Text to read –
# Yanmar 2000 Fluids



## tmhd1990

I recently bought a Yanmar 2000 with a 4' bush hog. Well, to say the least it functions different than the 8N i was used to. 

I was bush hogging a sloped clead cut, found a hole with the left tire, and a stump with the right tire. Needless to say, all did not end well. the tractor decided to come to a stop lying on its left side. I'm fine except my pride.

My question is: I had fluid coming from the drain tube under the seat. the tractor stayed on its side for about an hour so I don't want to run it with low fluid. I am assuming this is hydraulic fluid but was wondering if someone could give me an idea of what all fluids I should check now and where the servicing ports are. The only one I could easily see is by the shifter. I think i need hydraulic fluid JD-303 or equivalent.

Waiting on my owners manual but that doesnt help me now.

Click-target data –

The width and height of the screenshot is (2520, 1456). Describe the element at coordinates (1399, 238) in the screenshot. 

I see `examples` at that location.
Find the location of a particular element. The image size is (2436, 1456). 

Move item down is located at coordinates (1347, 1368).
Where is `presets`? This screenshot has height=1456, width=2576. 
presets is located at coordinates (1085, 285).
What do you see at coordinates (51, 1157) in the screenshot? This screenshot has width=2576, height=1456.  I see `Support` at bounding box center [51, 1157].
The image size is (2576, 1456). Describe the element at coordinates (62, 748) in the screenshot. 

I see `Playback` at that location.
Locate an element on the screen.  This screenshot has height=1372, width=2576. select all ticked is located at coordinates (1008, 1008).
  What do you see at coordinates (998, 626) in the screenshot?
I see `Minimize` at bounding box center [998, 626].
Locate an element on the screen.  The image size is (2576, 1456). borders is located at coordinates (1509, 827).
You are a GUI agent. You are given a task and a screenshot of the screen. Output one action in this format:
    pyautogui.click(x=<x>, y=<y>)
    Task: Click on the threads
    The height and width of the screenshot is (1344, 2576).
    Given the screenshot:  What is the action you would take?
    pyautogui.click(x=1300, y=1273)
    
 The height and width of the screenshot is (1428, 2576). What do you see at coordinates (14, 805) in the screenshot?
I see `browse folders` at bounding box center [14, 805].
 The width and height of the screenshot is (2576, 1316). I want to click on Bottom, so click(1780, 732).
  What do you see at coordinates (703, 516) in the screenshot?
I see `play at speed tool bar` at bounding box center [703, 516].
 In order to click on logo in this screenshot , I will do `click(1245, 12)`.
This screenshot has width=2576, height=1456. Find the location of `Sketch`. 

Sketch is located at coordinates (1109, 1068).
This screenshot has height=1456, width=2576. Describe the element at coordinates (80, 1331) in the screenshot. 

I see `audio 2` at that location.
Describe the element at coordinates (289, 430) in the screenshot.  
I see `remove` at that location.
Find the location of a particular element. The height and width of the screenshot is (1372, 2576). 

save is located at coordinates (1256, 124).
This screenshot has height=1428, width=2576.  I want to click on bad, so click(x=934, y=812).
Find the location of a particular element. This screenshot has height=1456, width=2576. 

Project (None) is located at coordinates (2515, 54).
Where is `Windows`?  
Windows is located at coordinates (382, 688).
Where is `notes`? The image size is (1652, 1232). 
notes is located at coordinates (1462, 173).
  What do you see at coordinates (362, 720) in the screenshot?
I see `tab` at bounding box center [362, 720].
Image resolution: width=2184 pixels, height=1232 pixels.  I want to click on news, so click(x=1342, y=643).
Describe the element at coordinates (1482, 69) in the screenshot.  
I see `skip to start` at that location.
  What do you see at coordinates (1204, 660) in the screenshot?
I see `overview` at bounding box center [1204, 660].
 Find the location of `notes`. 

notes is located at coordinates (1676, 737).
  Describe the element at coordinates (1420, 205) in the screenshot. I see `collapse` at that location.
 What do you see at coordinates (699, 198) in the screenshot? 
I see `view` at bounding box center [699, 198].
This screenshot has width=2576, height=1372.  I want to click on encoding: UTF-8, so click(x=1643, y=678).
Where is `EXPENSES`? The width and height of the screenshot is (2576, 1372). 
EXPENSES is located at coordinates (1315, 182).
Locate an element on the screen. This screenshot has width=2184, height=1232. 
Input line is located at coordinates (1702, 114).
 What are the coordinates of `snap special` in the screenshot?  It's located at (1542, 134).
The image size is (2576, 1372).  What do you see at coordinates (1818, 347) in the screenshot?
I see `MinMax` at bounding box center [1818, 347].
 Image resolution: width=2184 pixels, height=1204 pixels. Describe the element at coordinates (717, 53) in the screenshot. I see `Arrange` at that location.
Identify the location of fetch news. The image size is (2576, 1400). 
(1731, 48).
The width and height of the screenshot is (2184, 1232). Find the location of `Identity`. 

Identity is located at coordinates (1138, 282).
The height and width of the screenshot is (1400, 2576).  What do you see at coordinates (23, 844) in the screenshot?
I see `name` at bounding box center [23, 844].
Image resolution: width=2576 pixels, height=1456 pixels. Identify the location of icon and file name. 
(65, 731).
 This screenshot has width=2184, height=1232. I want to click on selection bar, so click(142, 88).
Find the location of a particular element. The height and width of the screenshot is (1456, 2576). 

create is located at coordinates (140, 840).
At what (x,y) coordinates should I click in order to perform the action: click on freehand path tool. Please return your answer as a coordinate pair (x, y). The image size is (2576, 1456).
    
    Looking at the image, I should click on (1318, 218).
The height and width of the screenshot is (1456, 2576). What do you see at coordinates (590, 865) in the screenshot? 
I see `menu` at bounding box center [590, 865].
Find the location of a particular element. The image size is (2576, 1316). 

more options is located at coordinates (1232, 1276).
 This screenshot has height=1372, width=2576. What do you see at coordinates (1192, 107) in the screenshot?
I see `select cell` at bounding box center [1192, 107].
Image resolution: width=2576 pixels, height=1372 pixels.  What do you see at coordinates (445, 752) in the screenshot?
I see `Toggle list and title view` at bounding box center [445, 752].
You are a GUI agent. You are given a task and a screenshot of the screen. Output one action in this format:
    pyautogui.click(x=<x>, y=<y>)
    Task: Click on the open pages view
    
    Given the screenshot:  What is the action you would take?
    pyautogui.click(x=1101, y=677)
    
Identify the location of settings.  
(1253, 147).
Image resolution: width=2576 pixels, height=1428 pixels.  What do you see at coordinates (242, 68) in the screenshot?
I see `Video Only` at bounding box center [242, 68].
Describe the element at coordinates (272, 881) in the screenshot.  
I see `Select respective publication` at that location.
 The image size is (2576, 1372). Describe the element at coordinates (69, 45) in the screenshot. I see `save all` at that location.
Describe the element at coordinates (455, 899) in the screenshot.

Given problem A – In the Yanmar 2000 post, which hydraulic fluid does the writer think the tractor needs?
Given problem B – Please reproduce the part of the Yanmar post that opens with the words containing "I was bush hogging" and closes with "except my pride.", switching "tire" to "wheel".
Given problem C – Pick up the Yanmar 2000 fluids post after its final sentence and continue it.
The listing is separate material and has no connection to the Yanmar post.

Result A – JD-303 or an equivalent.

Result B –
I was bush hogging a sloped clead cut, found a hole with the left wheel, and a stump with the right wheel. Needless to say, all did not end well. the tractor decided to come to a stop lying on its left side. I'm fine except my pride.

Result C –
bd


----------



## smavenator

You can use john deere hygard or anything equivalent to JD20C fluid.


----------



## winston

I use Walmarts Super tech hydraulic/transmission oil. I have used Tractor Supplys Traveler brand. Just make sure it is a combination hydraulic/transmission oil. The Dipstick by the shifter is the correct place to fill the transmission. Engine oil and radiator coolant are the only other fluids the 2000 has. 

Do you have your rear tires in the wide stance. They can be moved from side to side without turning around to give a narrow or wide stance.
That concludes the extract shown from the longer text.